3 Ways to Make the Case for Community Engagement Technology
President Trump’s FY2019 budget proposal suggests eliminating virtually all library funding from the federal budget. Unfortunately, the president isn’t alone in considering major library budget cuts. Considering that Kentucky’s governor proposes an elimination of $2.5 million in library aid and New York’s governor has pitched a 3% cut from the last year’s State Library Aid program, it’s clear that many states are on board with this concerning trend.

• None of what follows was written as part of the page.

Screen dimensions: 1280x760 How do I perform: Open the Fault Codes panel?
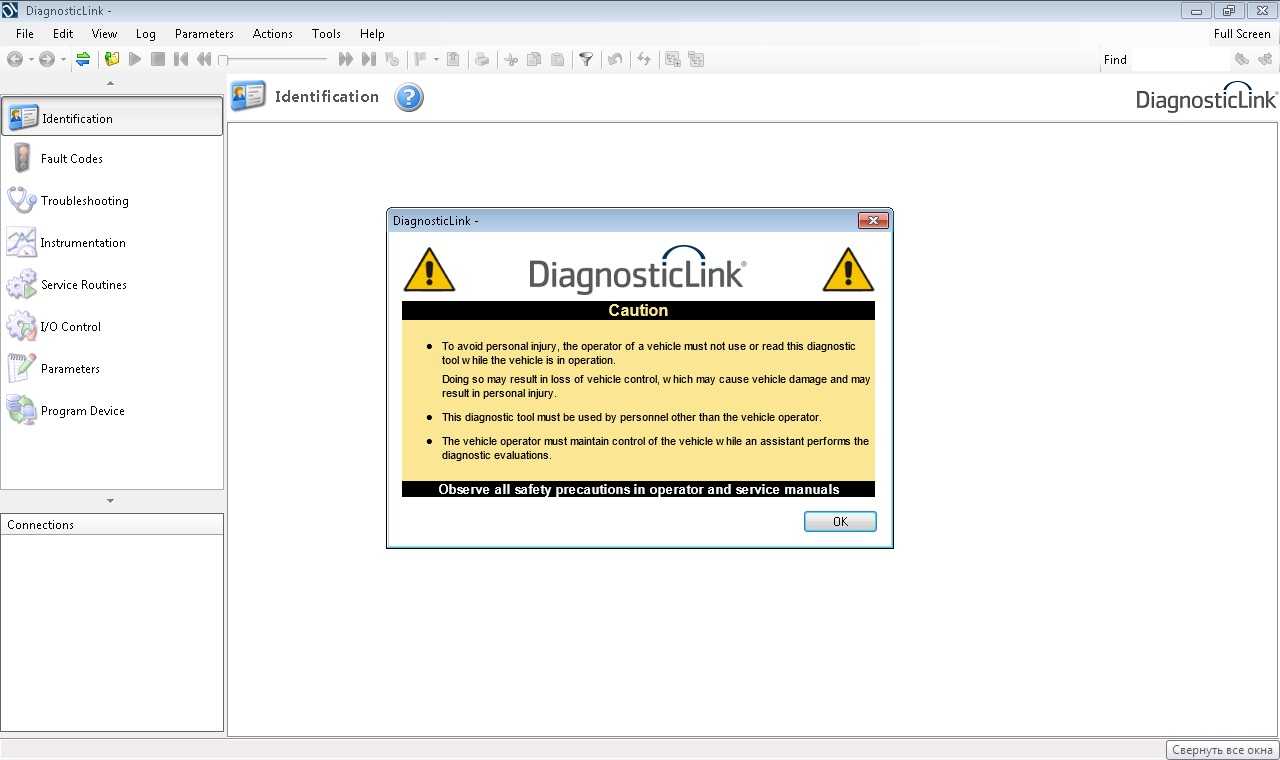click(x=72, y=159)
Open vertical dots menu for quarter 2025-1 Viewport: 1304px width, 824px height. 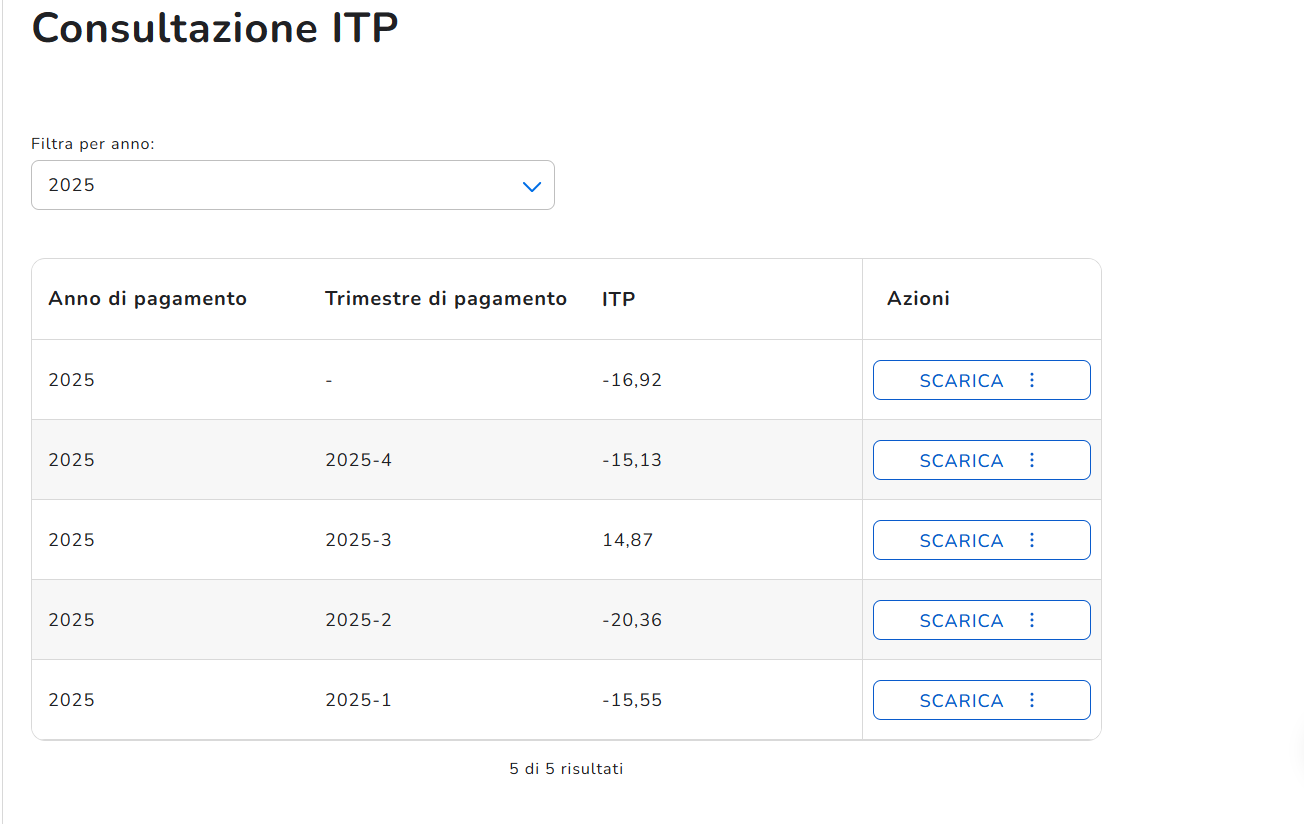[1032, 700]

Uncertainty around sources of funding may have your library worried about spending money on new tools, including — and perhaps especially — software. Read on for three creative ways to extend your library budget for these integral tools that can help you boost circulation and event attendance, expand your services and manage your resources.
1. Start Early
According to Toni Garvey, Phoenix (AZ) Public Library Director, you should never wait until the next budget-planning season to start making the case for an investment. “Decision makers need to hear about your services all year — not just when they’re voting on a new budget. It’s easier to get and hold their attention when they’re not being deluged.”
Elsabé Olivier, Assistant Director of Marketing and Quality Assurance for the University of Pretoria (South Africa) tried the approach of starting early when pushing for her library to launch a mobile app. The now-live app continues to drive excitement among staff, and Olivier believes that excitement comes not just from the value of the new service, but also from the fact that staff members were involved in the decision-making and testing period before the launch.
When you’re making the case to your decision makers, take a page from Olivier’s book: Avoid surprising them with the need for software around budget finalizing time. Voice your need for a tool as soon as you recognize that the need exists, and you’ll be more likely to get the support you need to fund the investment.
2. Tie Tools to Multiple Outcomes
Dedicating a substantial amount of your already stretched budget to a tool that only serves a single purpose is difficult, if not impossible. After all, your library serves more than one purpose! You offer access to print and digital resources, but you also serve as a community center, providing entertainment as well as educational and networking opportunities for your community members. You’re evaluated on several key performance indicators, so you need tools that help you achieve multiple outcomes.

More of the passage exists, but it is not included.